┌────────

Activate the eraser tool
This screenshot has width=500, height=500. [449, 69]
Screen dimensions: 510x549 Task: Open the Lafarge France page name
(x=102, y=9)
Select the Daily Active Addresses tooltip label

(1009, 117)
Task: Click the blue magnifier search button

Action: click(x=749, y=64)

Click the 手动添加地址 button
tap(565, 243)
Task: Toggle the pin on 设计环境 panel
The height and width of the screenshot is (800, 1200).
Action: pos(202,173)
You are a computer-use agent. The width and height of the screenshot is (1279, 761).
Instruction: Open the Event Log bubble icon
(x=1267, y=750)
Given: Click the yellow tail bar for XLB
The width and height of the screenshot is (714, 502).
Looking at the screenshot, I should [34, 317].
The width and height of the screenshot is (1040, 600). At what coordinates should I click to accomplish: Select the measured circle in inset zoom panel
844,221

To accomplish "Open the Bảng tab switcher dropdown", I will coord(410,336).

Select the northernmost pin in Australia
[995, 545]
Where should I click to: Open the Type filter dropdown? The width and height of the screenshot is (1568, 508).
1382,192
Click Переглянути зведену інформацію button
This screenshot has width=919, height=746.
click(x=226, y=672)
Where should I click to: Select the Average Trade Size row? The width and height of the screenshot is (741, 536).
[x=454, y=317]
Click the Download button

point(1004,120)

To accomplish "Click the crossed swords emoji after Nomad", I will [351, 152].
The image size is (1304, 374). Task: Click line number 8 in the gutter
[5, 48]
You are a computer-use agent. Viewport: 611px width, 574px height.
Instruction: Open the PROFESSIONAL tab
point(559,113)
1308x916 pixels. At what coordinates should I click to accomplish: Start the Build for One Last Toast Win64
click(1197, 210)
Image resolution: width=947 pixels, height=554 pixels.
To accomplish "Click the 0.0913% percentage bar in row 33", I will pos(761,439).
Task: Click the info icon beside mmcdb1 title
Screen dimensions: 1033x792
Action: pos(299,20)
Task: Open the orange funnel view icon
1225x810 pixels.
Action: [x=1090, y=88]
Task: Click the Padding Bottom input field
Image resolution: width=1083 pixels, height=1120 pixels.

└────────

**HOW TO COMPLETE THIS TASK**
Retype every line of the listing above exactly as given.

**YOUR RESPONSE**
Activate the eraser tool
This screenshot has width=500, height=500. [449, 69]
Screen dimensions: 510x549 Task: Open the Lafarge France page name
(x=102, y=9)
Select the Daily Active Addresses tooltip label

(1009, 117)
Task: Click the blue magnifier search button

Action: click(x=749, y=64)

Click the 手动添加地址 button
tap(565, 243)
Task: Toggle the pin on 设计环境 panel
The height and width of the screenshot is (800, 1200).
Action: pos(202,173)
You are a computer-use agent. The width and height of the screenshot is (1279, 761).
Instruction: Open the Event Log bubble icon
(x=1267, y=750)
Given: Click the yellow tail bar for XLB
The width and height of the screenshot is (714, 502).
Looking at the screenshot, I should [34, 317].
The width and height of the screenshot is (1040, 600). At what coordinates should I click to accomplish: Select the measured circle in inset zoom panel
844,221

To accomplish "Open the Bảng tab switcher dropdown", I will coord(410,336).

Select the northernmost pin in Australia
[995, 545]
Where should I click to: Open the Type filter dropdown? The width and height of the screenshot is (1568, 508).
1382,192
Click Переглянути зведену інформацію button
This screenshot has width=919, height=746.
click(x=226, y=672)
Where should I click to: Select the Average Trade Size row? The width and height of the screenshot is (741, 536).
[x=454, y=317]
Click the Download button

point(1004,120)

To accomplish "Click the crossed swords emoji after Nomad", I will [351, 152].
The image size is (1304, 374). Task: Click line number 8 in the gutter
[5, 48]
You are a computer-use agent. Viewport: 611px width, 574px height.
Instruction: Open the PROFESSIONAL tab
point(559,113)
1308x916 pixels. At what coordinates should I click to accomplish: Start the Build for One Last Toast Win64
click(1197, 210)
Image resolution: width=947 pixels, height=554 pixels.
To accomplish "Click the 0.0913% percentage bar in row 33", I will pos(761,439).
Task: Click the info icon beside mmcdb1 title
Screen dimensions: 1033x792
Action: pos(299,20)
Task: Open the orange funnel view icon
1225x810 pixels.
Action: [x=1090, y=88]
Task: Click the Padding Bottom input field
Image resolution: width=1083 pixels, height=1120 pixels.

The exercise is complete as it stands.